While this single study identifies intriguing morphological alterations in individuals with NREM parasomnias, it requires confirmation by other, preferably systematic trials on higher number of DOA-patients. This highlights a significant gap in the literature and underscores the importance of future research using larger samples and multimodal imaging approaches to explore the neuroanatomical underpinnings of NREM parasomnia subtypes.

Limitations.

A major limitation of this review is the small number (just one) of studies investigating structural brain changes in individuals with NREM parasomnias.
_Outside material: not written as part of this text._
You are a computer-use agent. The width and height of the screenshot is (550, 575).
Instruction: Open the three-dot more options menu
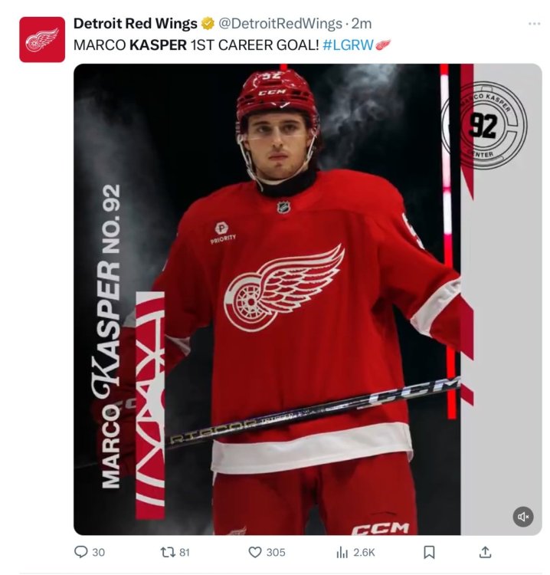(534, 24)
As such, any interpretations regarding brain morphology remain speculative and should be approached with caution.

Another notable limitation is the significant heterogeneity across the included studies, encompassing differences in study design, sample size, neuroimaging modalities (e.g., EEG, fMRI, PET), participant populations (heterogeneous patient population), as well as the timing of data acquisition relative to parasomnia episodes. This variability precluded a meta-analytic approach and limits the generalizability of our conclusions.

As a possible limitation of the study, language restrictions and database selection may have resulted in the omission of relevant studies published in non-English languages or those indexed in less commonly used databases. Another limitation might be that the study was conducted following the steps of the systematic review, through which we didn’t perform a quality appraisal for each step.